A Vigil Against Faith in N. Korea

SEOUL — A few years ago, an astonishing rumor spread among the teenagers of Musan, a sad, hungry mining town hugging the North Korean side of the border with China.

If you slipped over and looked for a house with a cross, the people inside would give you a lecture on Christianity and a bowl of rice.

Choi Hwa knew this was dangerous stuff. Back when she was an impressionable 12-year-old, she and her classmates had been called out to watch the execution of a young woman and her father who were caught with a Bible. But Choi knew as well that the pangs in her stomach meant she might soon succumb to the starvation that had killed dozens of neighbors.

The girl followed her stomach.
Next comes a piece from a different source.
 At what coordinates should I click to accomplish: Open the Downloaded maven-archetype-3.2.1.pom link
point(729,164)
Through it, she found her way to faith.

It would be an overstatement to say there is a sizable religious revival in North Korea. With the possible exception of communist-era Albania, no communist country had managed to so thoroughly eradicate organized religion. But there is little doubt that it is seeping back in through porous borders and challenging the idiosyncratic doctrine of juche that reveres founder Kim Il Sung and his son, current leader Kim Jong Il, as gods.

"Once you read the Bible, you stop believing in Kim Il Sung," said Choi, who is now 19 and living in Seoul, the South Korean capital. (Like many defectors, she is living under an assumed name to protect relatives in North Korea.)
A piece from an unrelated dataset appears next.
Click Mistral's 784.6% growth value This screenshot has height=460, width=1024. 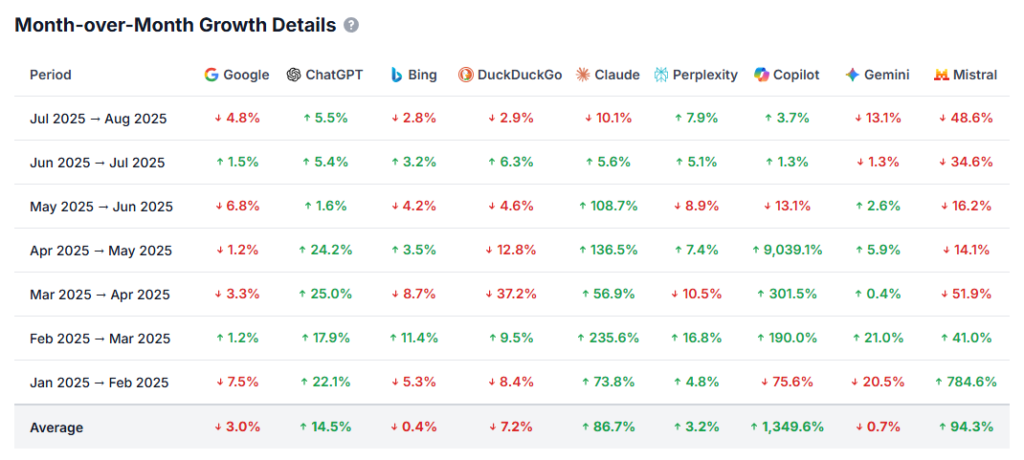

Choi recalled the daily recitations of "Thank you, Father Kim Il Sung" required of children. But after studying with missionaries, she realized the extent to which "Kim Il Sung just replaced God's name with his own," she said.

"Juche as a worldview has lost much of its heavenly mandate because of the famine and the collapse of the economy," said David Hawk, a leading human rights investigator who recently completed an extensive study of North Korea for the U.S. Commission on International Religious Freedom, an independent agency funded by Congress.

In the study, to be released today, the commission found that the practice of religion is increasing inside North Korea, prompting a reaction from the regime.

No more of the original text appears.